9. Therefore the deduction for the 'development factor' to be made with reference to the price of a small plot in a developed lay out, to arrive at the cost of undeveloped land, will be for more than the deduction with reference to the price of a small plot in an unauthorized private lay out or an industrial layout. It is also well known that the development cost incurred by statutory agencies is much higher than the cost incurred by private developers, having regard to higher overheads and expenditure. Even among the layouts formed by DDA, the percentage of land utilized for roads, civic amenities, parks and play grounds may vary with reference to the nature of layout whether it is residential, residential cum commercial or industrial; and even among residential layouts, the percentage will differ having regard to the size of the plots, width of the roads, extent of community facilities, parks and play grounds provided. Some of the layouts formed by statutory Development Authorities may have large areas earmarked for water/sewage treatment plants, water tanks, electrical substations etc. in addition to the usual areas earmarked for roads, drains, parks, playgrounds and community/civic amenities. The purpose of the aforesaid examples is only to show that the deduction for development' factor is a variable percentage and the range of percentage itself being very wide from 20% to 75%.

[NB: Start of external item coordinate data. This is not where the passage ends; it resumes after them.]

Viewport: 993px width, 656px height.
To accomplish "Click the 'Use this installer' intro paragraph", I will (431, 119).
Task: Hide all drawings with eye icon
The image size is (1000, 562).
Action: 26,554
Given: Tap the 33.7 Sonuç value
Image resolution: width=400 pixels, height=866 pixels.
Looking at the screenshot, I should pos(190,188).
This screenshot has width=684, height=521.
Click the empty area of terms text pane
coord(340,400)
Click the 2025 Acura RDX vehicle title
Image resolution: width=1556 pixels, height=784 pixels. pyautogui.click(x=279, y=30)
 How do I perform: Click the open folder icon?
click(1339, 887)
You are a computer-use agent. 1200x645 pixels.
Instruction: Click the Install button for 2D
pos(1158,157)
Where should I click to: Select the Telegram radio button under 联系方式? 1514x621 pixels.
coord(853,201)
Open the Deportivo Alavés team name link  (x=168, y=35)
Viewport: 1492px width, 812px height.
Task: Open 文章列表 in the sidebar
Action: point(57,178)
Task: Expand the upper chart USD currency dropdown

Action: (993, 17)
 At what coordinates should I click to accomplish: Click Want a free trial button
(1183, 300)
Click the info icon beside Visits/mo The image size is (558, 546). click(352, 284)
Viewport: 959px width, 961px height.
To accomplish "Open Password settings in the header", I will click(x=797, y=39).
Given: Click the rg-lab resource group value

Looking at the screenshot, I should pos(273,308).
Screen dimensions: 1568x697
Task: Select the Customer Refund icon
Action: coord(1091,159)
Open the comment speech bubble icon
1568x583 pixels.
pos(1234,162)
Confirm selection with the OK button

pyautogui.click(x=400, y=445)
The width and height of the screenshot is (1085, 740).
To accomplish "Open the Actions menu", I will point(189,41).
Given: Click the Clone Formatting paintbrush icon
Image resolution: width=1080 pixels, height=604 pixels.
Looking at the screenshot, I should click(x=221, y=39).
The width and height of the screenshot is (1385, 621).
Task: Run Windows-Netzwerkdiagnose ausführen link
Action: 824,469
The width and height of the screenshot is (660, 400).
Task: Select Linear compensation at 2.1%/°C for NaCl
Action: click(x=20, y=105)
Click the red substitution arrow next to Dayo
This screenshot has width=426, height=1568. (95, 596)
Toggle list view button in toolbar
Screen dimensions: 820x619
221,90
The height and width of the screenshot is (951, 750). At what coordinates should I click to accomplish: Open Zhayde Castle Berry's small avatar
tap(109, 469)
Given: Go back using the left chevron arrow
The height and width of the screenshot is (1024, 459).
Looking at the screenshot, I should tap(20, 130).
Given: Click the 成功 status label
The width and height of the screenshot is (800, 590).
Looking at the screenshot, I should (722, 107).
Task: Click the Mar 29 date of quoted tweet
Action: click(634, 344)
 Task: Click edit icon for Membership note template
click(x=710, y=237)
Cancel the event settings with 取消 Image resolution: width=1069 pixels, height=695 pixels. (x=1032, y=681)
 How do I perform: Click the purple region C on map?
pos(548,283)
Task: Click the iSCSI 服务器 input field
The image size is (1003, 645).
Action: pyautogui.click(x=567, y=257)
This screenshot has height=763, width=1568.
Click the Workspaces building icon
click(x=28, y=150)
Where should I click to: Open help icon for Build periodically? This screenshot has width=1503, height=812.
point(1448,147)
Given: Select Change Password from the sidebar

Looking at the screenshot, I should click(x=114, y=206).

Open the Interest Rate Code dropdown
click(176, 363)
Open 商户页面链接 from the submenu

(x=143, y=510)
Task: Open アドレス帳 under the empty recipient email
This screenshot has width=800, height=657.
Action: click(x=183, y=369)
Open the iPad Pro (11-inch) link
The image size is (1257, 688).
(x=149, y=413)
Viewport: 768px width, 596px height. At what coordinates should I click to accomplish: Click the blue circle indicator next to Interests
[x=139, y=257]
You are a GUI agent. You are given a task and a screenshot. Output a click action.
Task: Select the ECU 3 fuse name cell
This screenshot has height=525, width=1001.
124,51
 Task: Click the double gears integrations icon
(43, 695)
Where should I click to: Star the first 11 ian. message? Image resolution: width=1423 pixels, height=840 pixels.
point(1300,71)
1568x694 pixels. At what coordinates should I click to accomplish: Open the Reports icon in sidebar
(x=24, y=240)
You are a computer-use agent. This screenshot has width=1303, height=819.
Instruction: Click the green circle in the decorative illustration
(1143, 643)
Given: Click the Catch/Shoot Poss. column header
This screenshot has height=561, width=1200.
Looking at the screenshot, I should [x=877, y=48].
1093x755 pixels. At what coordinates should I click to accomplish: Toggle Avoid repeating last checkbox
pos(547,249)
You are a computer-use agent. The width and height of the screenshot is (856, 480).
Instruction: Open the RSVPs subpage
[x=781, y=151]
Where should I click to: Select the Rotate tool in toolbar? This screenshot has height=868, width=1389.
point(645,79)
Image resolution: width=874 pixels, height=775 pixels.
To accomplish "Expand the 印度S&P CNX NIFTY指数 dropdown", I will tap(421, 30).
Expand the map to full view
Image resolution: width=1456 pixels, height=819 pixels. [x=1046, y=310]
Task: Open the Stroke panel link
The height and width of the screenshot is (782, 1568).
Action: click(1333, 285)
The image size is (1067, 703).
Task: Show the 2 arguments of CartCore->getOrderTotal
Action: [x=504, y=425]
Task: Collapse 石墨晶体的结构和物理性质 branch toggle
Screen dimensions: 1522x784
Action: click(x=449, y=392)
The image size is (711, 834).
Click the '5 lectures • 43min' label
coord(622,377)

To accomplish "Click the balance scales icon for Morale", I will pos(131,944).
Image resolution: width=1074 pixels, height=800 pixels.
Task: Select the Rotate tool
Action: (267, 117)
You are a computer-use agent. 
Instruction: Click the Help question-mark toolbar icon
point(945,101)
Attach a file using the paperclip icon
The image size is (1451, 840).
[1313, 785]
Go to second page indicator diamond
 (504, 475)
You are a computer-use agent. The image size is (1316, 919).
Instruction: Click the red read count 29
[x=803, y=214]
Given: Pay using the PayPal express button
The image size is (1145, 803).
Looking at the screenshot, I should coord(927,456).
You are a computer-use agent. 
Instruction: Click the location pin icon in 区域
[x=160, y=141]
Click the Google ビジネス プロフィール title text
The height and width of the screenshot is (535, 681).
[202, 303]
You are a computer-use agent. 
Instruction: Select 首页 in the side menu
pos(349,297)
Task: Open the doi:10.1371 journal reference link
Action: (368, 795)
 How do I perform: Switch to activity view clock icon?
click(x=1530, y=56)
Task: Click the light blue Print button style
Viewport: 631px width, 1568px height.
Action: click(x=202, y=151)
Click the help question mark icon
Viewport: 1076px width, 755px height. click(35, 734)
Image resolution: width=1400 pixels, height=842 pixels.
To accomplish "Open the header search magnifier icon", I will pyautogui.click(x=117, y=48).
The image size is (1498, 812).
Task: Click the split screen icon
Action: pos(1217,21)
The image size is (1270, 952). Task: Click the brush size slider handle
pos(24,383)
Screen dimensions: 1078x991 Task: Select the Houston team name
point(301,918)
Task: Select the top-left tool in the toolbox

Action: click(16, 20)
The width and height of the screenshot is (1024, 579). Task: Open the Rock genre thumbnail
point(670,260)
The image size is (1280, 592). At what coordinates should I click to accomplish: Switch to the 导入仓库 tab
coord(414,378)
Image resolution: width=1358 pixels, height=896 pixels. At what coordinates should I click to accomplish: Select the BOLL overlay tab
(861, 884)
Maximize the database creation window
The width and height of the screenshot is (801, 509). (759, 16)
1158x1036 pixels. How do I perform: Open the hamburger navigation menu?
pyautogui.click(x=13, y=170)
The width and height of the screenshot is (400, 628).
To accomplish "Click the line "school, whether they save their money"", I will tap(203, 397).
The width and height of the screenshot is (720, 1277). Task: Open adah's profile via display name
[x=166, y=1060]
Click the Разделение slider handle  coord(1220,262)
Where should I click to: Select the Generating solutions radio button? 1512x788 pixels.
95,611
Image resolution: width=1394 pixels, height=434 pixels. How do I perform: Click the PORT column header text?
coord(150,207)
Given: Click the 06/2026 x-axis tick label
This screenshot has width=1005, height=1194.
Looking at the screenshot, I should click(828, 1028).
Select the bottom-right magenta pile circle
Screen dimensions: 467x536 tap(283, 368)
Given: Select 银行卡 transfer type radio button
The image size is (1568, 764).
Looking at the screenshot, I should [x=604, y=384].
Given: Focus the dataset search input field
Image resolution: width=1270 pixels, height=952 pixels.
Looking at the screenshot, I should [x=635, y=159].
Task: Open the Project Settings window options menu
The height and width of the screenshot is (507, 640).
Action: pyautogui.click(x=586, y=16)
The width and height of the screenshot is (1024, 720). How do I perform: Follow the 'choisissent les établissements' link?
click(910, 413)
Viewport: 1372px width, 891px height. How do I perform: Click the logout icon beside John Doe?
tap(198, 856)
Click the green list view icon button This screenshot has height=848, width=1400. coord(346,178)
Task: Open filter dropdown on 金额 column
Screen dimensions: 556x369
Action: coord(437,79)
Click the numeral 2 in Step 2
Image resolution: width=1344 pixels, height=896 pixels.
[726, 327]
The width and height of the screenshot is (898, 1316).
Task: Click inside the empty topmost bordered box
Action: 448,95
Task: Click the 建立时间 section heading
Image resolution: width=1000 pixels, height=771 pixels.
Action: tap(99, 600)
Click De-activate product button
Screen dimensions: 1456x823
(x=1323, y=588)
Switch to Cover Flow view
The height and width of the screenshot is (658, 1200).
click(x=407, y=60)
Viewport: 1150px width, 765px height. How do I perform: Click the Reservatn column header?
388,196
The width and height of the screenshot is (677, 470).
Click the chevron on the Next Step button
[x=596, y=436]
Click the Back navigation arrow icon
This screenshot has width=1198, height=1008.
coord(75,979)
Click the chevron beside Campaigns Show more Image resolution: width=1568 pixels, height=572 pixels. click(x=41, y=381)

10. Second factor: DDA and other statutory development authorities adopt different rates for allotment, plots in the same layout, depending upon the economic status of the allottees, classifying them as high income group, middle income group, low income group, and economically weaker sections. As a consequence, in the same layout, plots may be earmarked for persons belonging to economically weaker section at a price/premium of Rs. 100/ sq.m, whereas the price/premium charged may be Rs.150/ per sq.m for members of low income group, Rs.200/ per sq.m for persons belonging to middle income group and Rs. 250/ per sq. m. for persons belonging to High income groups. The ratio of sites in a layout reserved for HIG, MIG, LIG and EWS may also vary. All these varying factors reflect in the rates for allotment. It will be illogical to take the average of the allotment rates, as the 'market value' of those plots, does not depend upon the cost incurred by DDA statutory authority, but upon the paying capacity of the applicants for allotment.
11. Third factor: Some development authorities allot plots on freehold basis, that is by way of absolute sale. Some development LAC no. 390/2016 (Award No. 08/200506/DC(NW)) Mukhtyar Singh v. Union of India Page no. 57 of 85 authorities like DDA allot plots on leasehold basis. Some have premium which is almost equal to sale price, with a nominal annual rent, whereas others have lesser premium, and more substantial annual rent. There are standard methods for determining the annual rental value with reference to the value of a freehold property. There are also standard methods for determining the value of freehold (ownership) rights with reference to the annual rental income in regular leases. But it is very difficult to arrive at the market value of a freehold property with reference to the premium for a leasehold plot allotted by DDA. As the period of lease is long, the rent is very nominal, some times there is a tendency among public to equate the lease premium rate (allotment price) charged by DDA, as being equal to the market value of the property. However, in view of the difficulties referred to above, it is not safe or advisable to rely upon the allotment rates/auction rates in regard to the plots formed by DDA in a developed layout, in determining the market value of the adjoining undeveloped freehold lands. The DDA brochure price has therefore to be excluded as being not relevant".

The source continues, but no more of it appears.